(Set exercise 1) According to the food passage, what are heritage hogs reared for instead of lean meat? Answer in one or two sentences, and include what the passage says they are raised without.
(Set exercise 2)
Answer these from the food passage:
(a) In what year did Whole Foods open its first health-food store?
(b) Where is Flying Pig Farm located?
(c) In what town and state does Doug Metzger raise Berkshire pigs?

(Passage shown)
========
Nina Planck - on going toe to toe with the big boys (she oughta know) and making farmers markets a one-stop shop for all your food needs - in New Farm.org. "One rival for farmers’ market shoppers is the chain Whole Foods, which opened its first health-food store in 1980, the year the first farmers’ market in Washington, D.C., opened. With $3 billion in sales, the supermarket with ‘whole foods’ values already has sales three times bigger than all U.S. farmers’ markets combined. Whole Foods meets demand for ecological foods with all the intelligence and seductive marketing tricks professional retailers can muster."

30 days and counting until you've got to stick it in the oven. May as well make it a Heritage Turkey. (sign in: sautewednesday@yahoo.com/password: 1turkey). NoCal guide to H.T.s. SoCal guide to H.T.s. Search a state for where to buy Heritage Turkeys. Heritage Foods U.S.A.

Oh yeah, Heritage Pork ain't too shabby either. "Typically raised on small farms, heritage hogs like the Berkshire or Gloucestershire Old Spot come from breeds prized for hundreds of years. They're reared without hormones or antibiotics on small farms for fat and flavor, not for lean meat, says Jennifer Small, of Flying Pig Farm in upstate Shushan. Small, who started the farm with her husband four years ago, has seen sales boom - via greenmarkets and the Internet and to restaurants like SoHo's Savoy. She says many other heritage farmers are enjoying similar success stories." Making better bacon. Doug Metzger raises Berkshire Pigs in Seneca, Kansas.
========
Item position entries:
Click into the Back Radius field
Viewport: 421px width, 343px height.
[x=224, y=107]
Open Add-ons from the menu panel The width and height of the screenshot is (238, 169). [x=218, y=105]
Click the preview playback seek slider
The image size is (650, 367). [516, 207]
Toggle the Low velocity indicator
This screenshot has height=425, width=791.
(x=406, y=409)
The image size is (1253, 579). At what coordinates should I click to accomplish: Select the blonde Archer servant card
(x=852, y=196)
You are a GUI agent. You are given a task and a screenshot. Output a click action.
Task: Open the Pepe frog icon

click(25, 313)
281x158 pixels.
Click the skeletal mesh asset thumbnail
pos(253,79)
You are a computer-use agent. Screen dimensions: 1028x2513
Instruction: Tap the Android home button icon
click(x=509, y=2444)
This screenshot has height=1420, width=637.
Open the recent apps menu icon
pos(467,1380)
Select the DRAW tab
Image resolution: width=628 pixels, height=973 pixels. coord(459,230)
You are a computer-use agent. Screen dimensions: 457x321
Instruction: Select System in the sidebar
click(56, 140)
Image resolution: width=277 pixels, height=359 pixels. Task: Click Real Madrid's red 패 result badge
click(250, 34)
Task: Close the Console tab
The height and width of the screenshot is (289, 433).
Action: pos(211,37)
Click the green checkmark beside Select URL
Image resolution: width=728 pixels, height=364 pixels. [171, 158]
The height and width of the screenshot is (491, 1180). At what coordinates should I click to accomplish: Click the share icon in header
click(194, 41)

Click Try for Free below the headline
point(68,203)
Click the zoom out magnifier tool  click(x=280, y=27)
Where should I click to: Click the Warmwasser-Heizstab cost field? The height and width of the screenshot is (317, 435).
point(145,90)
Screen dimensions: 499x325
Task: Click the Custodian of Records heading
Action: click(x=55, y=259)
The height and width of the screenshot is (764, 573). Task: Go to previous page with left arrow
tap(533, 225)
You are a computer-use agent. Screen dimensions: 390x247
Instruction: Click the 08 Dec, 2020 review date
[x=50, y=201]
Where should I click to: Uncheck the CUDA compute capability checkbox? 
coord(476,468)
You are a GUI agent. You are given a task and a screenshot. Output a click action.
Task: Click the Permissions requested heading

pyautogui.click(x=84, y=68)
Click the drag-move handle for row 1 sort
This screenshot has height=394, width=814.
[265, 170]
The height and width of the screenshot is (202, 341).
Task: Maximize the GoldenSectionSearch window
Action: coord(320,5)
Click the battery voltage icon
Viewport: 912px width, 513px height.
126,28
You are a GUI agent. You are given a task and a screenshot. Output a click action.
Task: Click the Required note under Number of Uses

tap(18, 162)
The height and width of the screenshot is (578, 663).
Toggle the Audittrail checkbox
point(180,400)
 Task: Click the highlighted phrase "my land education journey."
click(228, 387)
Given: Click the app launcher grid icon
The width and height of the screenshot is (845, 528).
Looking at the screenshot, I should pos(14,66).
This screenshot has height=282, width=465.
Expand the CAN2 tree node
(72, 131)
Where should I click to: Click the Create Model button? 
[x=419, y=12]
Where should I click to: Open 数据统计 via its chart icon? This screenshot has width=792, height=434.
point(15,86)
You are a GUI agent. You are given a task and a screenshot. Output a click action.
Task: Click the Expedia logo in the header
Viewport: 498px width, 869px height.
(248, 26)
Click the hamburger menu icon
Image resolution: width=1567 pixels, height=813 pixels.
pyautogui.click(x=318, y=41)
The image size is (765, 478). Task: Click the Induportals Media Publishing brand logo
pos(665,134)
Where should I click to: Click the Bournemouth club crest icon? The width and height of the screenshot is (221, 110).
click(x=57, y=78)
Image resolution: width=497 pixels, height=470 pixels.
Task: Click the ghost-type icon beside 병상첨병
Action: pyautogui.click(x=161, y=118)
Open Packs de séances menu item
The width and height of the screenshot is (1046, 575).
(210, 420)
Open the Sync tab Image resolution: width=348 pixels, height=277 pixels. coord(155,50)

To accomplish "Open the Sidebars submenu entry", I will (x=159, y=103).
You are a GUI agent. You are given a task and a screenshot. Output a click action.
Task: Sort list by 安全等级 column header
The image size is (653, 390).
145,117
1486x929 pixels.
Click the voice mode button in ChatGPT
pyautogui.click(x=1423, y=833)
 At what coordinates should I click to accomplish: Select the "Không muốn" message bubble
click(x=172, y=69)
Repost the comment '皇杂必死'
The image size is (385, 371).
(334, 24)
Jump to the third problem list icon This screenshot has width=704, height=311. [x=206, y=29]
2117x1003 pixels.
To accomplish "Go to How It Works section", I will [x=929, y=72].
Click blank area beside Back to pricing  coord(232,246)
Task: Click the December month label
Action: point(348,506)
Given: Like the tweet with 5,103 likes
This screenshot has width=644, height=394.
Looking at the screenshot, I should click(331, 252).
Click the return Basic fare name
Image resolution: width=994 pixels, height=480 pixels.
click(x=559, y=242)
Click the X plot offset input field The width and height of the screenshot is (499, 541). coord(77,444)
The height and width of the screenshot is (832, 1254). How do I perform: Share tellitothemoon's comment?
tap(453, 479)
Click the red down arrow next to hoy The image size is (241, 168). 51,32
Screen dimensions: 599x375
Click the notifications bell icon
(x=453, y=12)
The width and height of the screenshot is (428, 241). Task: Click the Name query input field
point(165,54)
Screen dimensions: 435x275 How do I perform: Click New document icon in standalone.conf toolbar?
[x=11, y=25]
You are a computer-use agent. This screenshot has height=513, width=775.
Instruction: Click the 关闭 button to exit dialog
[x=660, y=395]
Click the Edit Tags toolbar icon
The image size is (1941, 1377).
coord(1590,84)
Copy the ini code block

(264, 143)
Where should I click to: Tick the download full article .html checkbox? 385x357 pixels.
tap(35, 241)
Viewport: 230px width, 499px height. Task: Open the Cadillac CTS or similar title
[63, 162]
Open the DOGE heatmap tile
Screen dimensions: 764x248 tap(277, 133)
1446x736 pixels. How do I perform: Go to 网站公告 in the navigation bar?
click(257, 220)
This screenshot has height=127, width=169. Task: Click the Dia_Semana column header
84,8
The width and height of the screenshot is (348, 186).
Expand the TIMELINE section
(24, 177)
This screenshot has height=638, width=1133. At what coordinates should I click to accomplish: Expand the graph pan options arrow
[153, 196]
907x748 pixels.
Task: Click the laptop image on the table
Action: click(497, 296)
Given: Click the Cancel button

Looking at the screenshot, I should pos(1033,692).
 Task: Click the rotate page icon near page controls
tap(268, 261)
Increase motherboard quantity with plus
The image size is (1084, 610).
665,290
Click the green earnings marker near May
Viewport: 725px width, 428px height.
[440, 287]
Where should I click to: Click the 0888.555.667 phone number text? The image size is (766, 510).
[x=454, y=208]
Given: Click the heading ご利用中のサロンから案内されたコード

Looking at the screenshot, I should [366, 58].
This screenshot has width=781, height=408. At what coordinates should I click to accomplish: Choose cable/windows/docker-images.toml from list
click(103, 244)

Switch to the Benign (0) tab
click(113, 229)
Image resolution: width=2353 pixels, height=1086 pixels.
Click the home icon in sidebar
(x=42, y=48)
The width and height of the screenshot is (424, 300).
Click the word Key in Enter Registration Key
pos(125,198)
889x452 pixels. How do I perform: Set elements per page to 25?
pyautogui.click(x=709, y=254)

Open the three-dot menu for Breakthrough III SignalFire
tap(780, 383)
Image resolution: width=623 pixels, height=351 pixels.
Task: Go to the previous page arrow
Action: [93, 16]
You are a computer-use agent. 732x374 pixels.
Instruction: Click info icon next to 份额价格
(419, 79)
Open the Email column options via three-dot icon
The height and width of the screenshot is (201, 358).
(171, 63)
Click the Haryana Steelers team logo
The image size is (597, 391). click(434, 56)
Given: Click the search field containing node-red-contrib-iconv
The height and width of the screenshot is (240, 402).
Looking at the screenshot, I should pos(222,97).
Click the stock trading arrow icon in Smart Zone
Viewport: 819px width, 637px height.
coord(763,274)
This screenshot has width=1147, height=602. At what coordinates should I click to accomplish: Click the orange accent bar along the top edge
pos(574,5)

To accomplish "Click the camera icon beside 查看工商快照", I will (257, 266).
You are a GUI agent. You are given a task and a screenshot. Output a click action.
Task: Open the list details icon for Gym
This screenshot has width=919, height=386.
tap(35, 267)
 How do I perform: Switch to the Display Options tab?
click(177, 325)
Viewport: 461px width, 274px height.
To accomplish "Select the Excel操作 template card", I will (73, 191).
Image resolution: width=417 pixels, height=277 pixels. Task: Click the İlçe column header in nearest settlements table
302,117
========
(Exercise output 1) Heritage hogs are reared for fat and flavor, not for lean meat. They are raised on small farms without hormones or antibiotics.

(Exercise output 2)
(a) 1980
(b) Upstate Shushan
(c) Seneca, Kansas